5. The method for automatic target localization and classification of UAV power line inspection based on AI image recognition according to claim 1, characterized in that: In step (3), the multi-dimensional image features include LBP texture features of RGB images, Hu rectangular features, and temperature features of infrared images; the LBP texture features are set with 12 to 20 sampling points and radii of 1 to 3, and 7 invariant moment parameters are extracted through Hu rectangular features, and the maximum, minimum, and average temperature of the target area are extracted through temperature features; the multi-modal feature fusion adopts an attention-weighted fusion mechanism to construct a fusion network including an image feature extraction submodule, an environmental parameter encoding submodule, and an attention fusion submodule; wherein, the image feature extraction submodule reduces and standardizes the multi-dimensional image features, the environmental parameter encoding submodule converts the environmental parameters into high-dimensional feature vectors, and the attention fusion submodule adaptively adjusts the weight ratio of multi-dimensional image features and environmental parameter features through training.
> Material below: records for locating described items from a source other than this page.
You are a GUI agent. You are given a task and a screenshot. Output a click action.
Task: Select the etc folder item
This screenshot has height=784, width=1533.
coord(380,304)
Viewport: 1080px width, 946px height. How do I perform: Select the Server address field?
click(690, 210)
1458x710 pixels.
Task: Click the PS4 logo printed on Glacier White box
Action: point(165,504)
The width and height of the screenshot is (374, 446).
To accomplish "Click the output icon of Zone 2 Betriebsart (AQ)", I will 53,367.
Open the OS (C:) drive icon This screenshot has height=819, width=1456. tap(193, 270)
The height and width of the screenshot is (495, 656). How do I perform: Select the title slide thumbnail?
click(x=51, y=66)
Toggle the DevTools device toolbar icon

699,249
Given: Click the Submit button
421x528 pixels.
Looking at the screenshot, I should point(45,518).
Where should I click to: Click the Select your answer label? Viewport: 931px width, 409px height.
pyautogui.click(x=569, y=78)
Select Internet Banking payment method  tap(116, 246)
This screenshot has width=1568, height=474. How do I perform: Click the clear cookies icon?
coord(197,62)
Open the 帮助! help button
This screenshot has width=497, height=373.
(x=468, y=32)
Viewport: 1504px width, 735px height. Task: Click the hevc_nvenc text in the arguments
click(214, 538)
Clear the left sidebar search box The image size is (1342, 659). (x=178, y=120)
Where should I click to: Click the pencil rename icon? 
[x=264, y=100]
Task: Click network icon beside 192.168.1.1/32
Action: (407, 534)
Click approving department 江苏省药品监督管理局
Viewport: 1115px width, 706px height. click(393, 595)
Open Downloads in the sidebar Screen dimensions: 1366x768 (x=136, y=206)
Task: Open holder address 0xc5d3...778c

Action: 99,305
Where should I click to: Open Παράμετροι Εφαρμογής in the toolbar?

6. The method for automatic target localization and classification of UAV power line inspection based on AI image recognition according to claim 1, characterized in that: In step (3), the defect types include insulator damage, hardware corrosion and conductor overheating, and the defect levels include three levels: minor, moderate and severe.
7. The method for automatic target localization and classification of UAV power line inspection based on AI image recognition according to claim 1, characterized in that: In step (4), the second precise shooting verification of the suspected defect area specifically refers to: when the defect level is medium or above or the defect confidence is below 0.85, triggering the UAV to hover and shoot again; the distance of the second hover shooting is 3 to 5m and the angle is the front view of the target. The second shooting image is input into the target positioning model for re-judgment until the defect confidence is above 0.
9. The defect confidence is a quantitative indicator of the reliability of the target positioning model's judgment result of the target defect of the transmission line target. It represents the probability or credibility of the target positioning model in identifying a certain defect and takes a value of 0 to 1. The target defect determination result includes the defect type and defect level.
8. An electronic device, comprising: processor; as well as A memory storing computer program instructions, which, when executed by the processor, cause the processor to perform the automatic positioning and classification method for UAV power line inspection targets based on AI image recognition as described in any one of claims 1-7.
9. A computer-readable storage medium having stored thereon computer program instructions, which, when executed by a processor, cause the processor to perform the automatic positioning and classification method for unmanned aerial vehicle power line inspection targets based on AI image recognition as described in any one of claims 1-7.